| Information shown |
==================================================
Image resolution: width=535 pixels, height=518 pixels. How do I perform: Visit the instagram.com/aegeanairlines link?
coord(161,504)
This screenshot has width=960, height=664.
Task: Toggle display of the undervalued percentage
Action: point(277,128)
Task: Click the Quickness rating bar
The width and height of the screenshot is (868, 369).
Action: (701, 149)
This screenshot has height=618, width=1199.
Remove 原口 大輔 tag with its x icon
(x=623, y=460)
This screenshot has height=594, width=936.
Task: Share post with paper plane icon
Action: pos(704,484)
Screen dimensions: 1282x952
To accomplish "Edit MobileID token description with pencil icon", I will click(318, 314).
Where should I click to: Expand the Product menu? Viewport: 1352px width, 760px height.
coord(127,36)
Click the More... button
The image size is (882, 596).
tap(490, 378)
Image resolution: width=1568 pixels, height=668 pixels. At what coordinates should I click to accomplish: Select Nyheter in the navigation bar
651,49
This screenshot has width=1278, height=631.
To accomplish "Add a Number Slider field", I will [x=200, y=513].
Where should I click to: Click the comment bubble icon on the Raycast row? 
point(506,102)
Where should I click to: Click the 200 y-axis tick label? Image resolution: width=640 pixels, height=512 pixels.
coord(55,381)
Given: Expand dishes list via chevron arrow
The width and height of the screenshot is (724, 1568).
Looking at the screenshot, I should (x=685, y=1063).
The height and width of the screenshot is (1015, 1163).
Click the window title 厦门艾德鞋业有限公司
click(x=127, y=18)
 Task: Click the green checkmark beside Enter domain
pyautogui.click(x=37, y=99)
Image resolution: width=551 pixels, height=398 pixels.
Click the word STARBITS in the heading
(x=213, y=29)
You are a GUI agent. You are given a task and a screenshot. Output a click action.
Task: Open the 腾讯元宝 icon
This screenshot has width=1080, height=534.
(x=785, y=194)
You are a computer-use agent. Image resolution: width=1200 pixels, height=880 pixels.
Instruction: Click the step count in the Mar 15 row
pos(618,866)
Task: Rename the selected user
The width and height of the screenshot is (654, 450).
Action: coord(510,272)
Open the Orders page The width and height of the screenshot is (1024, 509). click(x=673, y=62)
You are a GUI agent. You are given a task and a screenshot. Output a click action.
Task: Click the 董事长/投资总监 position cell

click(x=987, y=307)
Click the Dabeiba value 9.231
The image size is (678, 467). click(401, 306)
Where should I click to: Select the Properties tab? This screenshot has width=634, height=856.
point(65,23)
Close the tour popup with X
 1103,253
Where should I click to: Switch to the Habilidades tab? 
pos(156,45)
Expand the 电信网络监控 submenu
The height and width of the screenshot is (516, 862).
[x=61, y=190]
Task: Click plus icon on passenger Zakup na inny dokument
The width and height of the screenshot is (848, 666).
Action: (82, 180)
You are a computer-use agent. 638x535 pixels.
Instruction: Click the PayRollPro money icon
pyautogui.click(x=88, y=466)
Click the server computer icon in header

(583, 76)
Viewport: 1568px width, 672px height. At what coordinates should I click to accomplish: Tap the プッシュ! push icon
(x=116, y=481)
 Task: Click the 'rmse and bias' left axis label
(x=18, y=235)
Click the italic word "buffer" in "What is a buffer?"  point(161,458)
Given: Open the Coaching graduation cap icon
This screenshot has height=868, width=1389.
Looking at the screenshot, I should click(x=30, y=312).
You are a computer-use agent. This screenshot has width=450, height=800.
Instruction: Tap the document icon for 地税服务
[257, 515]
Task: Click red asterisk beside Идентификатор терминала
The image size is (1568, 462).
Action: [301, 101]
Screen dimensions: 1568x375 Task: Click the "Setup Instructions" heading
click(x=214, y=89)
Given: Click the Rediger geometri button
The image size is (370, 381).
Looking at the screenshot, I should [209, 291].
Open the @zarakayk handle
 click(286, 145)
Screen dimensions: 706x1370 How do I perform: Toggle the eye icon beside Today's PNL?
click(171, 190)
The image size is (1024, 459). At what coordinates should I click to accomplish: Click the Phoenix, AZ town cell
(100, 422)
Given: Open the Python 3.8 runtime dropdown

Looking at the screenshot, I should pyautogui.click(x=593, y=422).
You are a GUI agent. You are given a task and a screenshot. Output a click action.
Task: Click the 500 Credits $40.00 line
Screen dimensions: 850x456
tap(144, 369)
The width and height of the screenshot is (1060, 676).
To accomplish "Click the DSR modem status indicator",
==================================================
| Prompt |
Beginning with the line that has "You are a computer-use agent. Image" and ending with the line that has "Open the Orders", set down the lines above exactly and include no others.

| Answer below |
You are a computer-use agent. Image resolution: width=1200 pixels, height=880 pixels.
Instruction: Click the step count in the Mar 15 row
pos(618,866)
Task: Rename the selected user
The width and height of the screenshot is (654, 450).
Action: coord(510,272)
Open the Orders page The width and height of the screenshot is (1024, 509). click(x=673, y=62)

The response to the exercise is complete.